• _Record set_:
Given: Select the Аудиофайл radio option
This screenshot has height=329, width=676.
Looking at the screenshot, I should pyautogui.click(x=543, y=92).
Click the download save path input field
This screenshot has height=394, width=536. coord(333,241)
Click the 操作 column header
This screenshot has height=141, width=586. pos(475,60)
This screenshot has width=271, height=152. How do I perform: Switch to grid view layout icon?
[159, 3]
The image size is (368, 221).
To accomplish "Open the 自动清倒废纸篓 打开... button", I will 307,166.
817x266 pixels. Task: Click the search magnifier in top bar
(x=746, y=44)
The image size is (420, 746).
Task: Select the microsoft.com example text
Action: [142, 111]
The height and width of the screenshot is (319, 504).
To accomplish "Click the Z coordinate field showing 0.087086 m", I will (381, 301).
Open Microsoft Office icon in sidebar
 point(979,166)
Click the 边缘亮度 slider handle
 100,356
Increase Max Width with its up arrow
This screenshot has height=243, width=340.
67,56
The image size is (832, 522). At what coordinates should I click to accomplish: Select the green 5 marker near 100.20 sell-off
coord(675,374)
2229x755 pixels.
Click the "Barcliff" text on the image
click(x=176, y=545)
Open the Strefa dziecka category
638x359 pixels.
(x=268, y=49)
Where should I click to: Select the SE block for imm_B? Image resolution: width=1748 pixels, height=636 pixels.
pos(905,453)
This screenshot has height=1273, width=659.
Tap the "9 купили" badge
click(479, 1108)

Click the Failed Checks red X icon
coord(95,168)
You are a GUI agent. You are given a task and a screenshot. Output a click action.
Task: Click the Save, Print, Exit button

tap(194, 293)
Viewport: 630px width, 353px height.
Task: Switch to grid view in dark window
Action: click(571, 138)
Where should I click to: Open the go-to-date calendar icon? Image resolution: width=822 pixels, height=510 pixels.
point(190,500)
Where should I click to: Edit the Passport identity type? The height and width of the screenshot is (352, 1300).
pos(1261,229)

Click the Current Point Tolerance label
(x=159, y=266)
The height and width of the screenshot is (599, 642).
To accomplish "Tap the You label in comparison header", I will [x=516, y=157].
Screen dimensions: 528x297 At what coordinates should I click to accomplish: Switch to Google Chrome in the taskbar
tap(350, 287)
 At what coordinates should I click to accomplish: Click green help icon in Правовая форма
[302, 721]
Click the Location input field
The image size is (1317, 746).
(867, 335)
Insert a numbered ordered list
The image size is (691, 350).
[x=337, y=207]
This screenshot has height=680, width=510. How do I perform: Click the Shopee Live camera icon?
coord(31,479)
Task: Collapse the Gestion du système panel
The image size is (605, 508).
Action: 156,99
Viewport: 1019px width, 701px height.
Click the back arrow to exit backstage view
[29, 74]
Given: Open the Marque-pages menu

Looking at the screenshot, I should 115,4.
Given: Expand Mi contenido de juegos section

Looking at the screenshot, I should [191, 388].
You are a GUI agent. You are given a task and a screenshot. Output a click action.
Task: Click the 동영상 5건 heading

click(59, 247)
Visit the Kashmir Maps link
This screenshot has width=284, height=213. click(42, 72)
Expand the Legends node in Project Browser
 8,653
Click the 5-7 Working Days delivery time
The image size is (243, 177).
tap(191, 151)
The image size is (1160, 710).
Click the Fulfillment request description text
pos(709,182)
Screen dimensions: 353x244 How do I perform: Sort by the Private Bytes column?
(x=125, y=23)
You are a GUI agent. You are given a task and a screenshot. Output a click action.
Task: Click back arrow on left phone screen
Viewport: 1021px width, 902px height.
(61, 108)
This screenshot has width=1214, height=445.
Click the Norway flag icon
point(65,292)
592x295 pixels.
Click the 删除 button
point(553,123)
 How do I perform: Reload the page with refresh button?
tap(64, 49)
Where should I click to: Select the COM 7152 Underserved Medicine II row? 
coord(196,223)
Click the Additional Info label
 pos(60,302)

• _Exercise requirements_: Your response should consist of the records, printed exactly.

• _Task result_:
Given: Select the Аудиофайл radio option
This screenshot has height=329, width=676.
Looking at the screenshot, I should pyautogui.click(x=543, y=92).
Click the download save path input field
This screenshot has height=394, width=536. coord(333,241)
Click the 操作 column header
This screenshot has height=141, width=586. pos(475,60)
This screenshot has width=271, height=152. How do I perform: Switch to grid view layout icon?
[159, 3]
The image size is (368, 221).
To accomplish "Open the 自动清倒废纸篓 打开... button", I will 307,166.
817x266 pixels. Task: Click the search magnifier in top bar
(x=746, y=44)
The image size is (420, 746).
Task: Select the microsoft.com example text
Action: [142, 111]
The height and width of the screenshot is (319, 504).
To accomplish "Click the Z coordinate field showing 0.087086 m", I will (381, 301).
Open Microsoft Office icon in sidebar
 point(979,166)
Click the 边缘亮度 slider handle
 100,356
Increase Max Width with its up arrow
This screenshot has height=243, width=340.
67,56
The image size is (832, 522). At what coordinates should I click to accomplish: Select the green 5 marker near 100.20 sell-off
coord(675,374)
2229x755 pixels.
Click the "Barcliff" text on the image
click(x=176, y=545)
Open the Strefa dziecka category
638x359 pixels.
(x=268, y=49)
Where should I click to: Select the SE block for imm_B? Image resolution: width=1748 pixels, height=636 pixels.
pos(905,453)
This screenshot has height=1273, width=659.
Tap the "9 купили" badge
click(479, 1108)

Click the Failed Checks red X icon
coord(95,168)
You are a GUI agent. You are given a task and a screenshot. Output a click action.
Task: Click the Save, Print, Exit button

tap(194, 293)
Viewport: 630px width, 353px height.
Task: Switch to grid view in dark window
Action: click(571, 138)
Where should I click to: Open the go-to-date calendar icon? Image resolution: width=822 pixels, height=510 pixels.
point(190,500)
Where should I click to: Edit the Passport identity type? The height and width of the screenshot is (352, 1300).
pos(1261,229)

Click the Current Point Tolerance label
(x=159, y=266)
The height and width of the screenshot is (599, 642).
To accomplish "Tap the You label in comparison header", I will [x=516, y=157].
Screen dimensions: 528x297 At what coordinates should I click to accomplish: Switch to Google Chrome in the taskbar
tap(350, 287)
 At what coordinates should I click to accomplish: Click green help icon in Правовая форма
[302, 721]
Click the Location input field
The image size is (1317, 746).
(867, 335)
Insert a numbered ordered list
The image size is (691, 350).
[x=337, y=207]
This screenshot has height=680, width=510. How do I perform: Click the Shopee Live camera icon?
coord(31,479)
Task: Collapse the Gestion du système panel
The image size is (605, 508).
Action: 156,99
Viewport: 1019px width, 701px height.
Click the back arrow to exit backstage view
[29, 74]
Given: Open the Marque-pages menu

Looking at the screenshot, I should 115,4.
Given: Expand Mi contenido de juegos section

Looking at the screenshot, I should [191, 388].
You are a GUI agent. You are given a task and a screenshot. Output a click action.
Task: Click the 동영상 5건 heading

click(59, 247)
Visit the Kashmir Maps link
This screenshot has width=284, height=213. click(42, 72)
Expand the Legends node in Project Browser
 8,653
Click the 5-7 Working Days delivery time
The image size is (243, 177).
tap(191, 151)
The image size is (1160, 710).
Click the Fulfillment request description text
pos(709,182)
Screen dimensions: 353x244 How do I perform: Sort by the Private Bytes column?
(x=125, y=23)
You are a GUI agent. You are given a task and a screenshot. Output a click action.
Task: Click back arrow on left phone screen
Viewport: 1021px width, 902px height.
(61, 108)
This screenshot has width=1214, height=445.
Click the Norway flag icon
point(65,292)
592x295 pixels.
Click the 删除 button
point(553,123)
 How do I perform: Reload the page with refresh button?
tap(64, 49)
Where should I click to: Select the COM 7152 Underserved Medicine II row? 
coord(196,223)
Click the Additional Info label
 pos(60,302)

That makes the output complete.